Extracted records section start

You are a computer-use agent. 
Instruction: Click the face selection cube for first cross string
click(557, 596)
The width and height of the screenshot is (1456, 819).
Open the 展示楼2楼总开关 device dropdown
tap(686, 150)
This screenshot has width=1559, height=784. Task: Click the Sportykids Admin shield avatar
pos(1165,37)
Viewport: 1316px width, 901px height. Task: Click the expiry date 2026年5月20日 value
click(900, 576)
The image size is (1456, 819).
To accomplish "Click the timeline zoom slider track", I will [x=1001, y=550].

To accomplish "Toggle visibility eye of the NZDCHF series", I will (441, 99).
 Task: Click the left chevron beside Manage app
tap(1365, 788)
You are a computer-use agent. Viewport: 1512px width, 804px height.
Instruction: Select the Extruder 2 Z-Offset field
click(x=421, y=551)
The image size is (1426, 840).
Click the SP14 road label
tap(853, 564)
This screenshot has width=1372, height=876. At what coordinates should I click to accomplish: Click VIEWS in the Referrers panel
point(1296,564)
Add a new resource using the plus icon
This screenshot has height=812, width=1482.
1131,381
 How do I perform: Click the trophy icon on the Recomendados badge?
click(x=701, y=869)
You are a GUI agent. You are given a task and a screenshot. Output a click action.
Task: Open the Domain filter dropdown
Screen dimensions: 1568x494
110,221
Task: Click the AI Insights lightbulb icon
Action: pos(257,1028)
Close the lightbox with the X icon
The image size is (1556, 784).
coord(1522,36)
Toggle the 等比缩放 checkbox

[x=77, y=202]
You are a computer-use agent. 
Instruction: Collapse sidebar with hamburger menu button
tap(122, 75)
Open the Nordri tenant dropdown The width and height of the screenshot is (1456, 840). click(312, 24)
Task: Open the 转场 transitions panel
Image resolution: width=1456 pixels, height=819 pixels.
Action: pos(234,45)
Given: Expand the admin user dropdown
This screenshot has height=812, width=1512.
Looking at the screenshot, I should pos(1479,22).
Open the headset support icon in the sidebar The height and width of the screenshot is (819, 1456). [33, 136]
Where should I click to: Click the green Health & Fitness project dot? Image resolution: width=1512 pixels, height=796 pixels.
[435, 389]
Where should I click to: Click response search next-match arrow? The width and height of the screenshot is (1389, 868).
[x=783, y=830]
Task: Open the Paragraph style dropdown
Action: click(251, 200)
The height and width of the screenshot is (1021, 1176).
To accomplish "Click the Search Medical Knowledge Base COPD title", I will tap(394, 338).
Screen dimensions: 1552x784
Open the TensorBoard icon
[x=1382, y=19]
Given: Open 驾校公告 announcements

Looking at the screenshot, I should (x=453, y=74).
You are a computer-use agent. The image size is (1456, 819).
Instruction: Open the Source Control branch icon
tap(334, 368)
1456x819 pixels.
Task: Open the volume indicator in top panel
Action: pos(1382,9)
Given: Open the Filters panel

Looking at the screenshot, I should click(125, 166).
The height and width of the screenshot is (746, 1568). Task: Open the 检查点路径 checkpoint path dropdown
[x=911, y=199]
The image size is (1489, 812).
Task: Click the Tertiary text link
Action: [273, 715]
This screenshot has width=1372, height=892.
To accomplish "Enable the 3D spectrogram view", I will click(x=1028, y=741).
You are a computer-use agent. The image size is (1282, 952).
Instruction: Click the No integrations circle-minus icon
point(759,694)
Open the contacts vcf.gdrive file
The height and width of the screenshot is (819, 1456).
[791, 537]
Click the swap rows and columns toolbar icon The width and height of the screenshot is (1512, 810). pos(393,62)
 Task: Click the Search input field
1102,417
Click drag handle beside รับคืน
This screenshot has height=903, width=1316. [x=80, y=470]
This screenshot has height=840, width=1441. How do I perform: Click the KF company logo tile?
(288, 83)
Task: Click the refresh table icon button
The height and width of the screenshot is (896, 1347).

Extracted records section end

● **Task statement**
Nothing in the records may be left out; reproduce them exactly.

● **Output for this exercise**
You are a computer-use agent. 
Instruction: Click the face selection cube for first cross string
click(557, 596)
The width and height of the screenshot is (1456, 819).
Open the 展示楼2楼总开关 device dropdown
tap(686, 150)
This screenshot has width=1559, height=784. Task: Click the Sportykids Admin shield avatar
pos(1165,37)
Viewport: 1316px width, 901px height. Task: Click the expiry date 2026年5月20日 value
click(900, 576)
The image size is (1456, 819).
To accomplish "Click the timeline zoom slider track", I will [x=1001, y=550].

To accomplish "Toggle visibility eye of the NZDCHF series", I will (441, 99).
 Task: Click the left chevron beside Manage app
tap(1365, 788)
You are a computer-use agent. Viewport: 1512px width, 804px height.
Instruction: Select the Extruder 2 Z-Offset field
click(x=421, y=551)
The image size is (1426, 840).
Click the SP14 road label
tap(853, 564)
This screenshot has width=1372, height=876. At what coordinates should I click to accomplish: Click VIEWS in the Referrers panel
point(1296,564)
Add a new resource using the plus icon
This screenshot has height=812, width=1482.
1131,381
 How do I perform: Click the trophy icon on the Recomendados badge?
click(x=701, y=869)
You are a GUI agent. You are given a task and a screenshot. Output a click action.
Task: Open the Domain filter dropdown
Screen dimensions: 1568x494
110,221
Task: Click the AI Insights lightbulb icon
Action: pos(257,1028)
Close the lightbox with the X icon
The image size is (1556, 784).
coord(1522,36)
Toggle the 等比缩放 checkbox

[x=77, y=202]
You are a computer-use agent. 
Instruction: Collapse sidebar with hamburger menu button
tap(122, 75)
Open the Nordri tenant dropdown The width and height of the screenshot is (1456, 840). click(312, 24)
Task: Open the 转场 transitions panel
Image resolution: width=1456 pixels, height=819 pixels.
Action: pos(234,45)
Given: Expand the admin user dropdown
This screenshot has height=812, width=1512.
Looking at the screenshot, I should pos(1479,22).
Open the headset support icon in the sidebar The height and width of the screenshot is (819, 1456). [33, 136]
Where should I click to: Click the green Health & Fitness project dot? Image resolution: width=1512 pixels, height=796 pixels.
[435, 389]
Where should I click to: Click response search next-match arrow? The width and height of the screenshot is (1389, 868).
[x=783, y=830]
Task: Open the Paragraph style dropdown
Action: click(251, 200)
The height and width of the screenshot is (1021, 1176).
To accomplish "Click the Search Medical Knowledge Base COPD title", I will tap(394, 338).
Screen dimensions: 1552x784
Open the TensorBoard icon
[x=1382, y=19]
Given: Open 驾校公告 announcements

Looking at the screenshot, I should (x=453, y=74).
You are a computer-use agent. The image size is (1456, 819).
Instruction: Open the Source Control branch icon
tap(334, 368)
1456x819 pixels.
Task: Open the volume indicator in top panel
Action: pos(1382,9)
Given: Open the Filters panel

Looking at the screenshot, I should click(125, 166).
The height and width of the screenshot is (746, 1568). Task: Open the 检查点路径 checkpoint path dropdown
[x=911, y=199]
The image size is (1489, 812).
Task: Click the Tertiary text link
Action: [273, 715]
This screenshot has width=1372, height=892.
To accomplish "Enable the 3D spectrogram view", I will click(x=1028, y=741).
You are a computer-use agent. The image size is (1282, 952).
Instruction: Click the No integrations circle-minus icon
point(759,694)
Open the contacts vcf.gdrive file
The height and width of the screenshot is (819, 1456).
[791, 537]
Click the swap rows and columns toolbar icon The width and height of the screenshot is (1512, 810). pos(393,62)
 Task: Click the Search input field
1102,417
Click drag handle beside รับคืน
This screenshot has height=903, width=1316. [x=80, y=470]
This screenshot has height=840, width=1441. How do I perform: Click the KF company logo tile?
(288, 83)
Task: Click the refresh table icon button
The height and width of the screenshot is (896, 1347).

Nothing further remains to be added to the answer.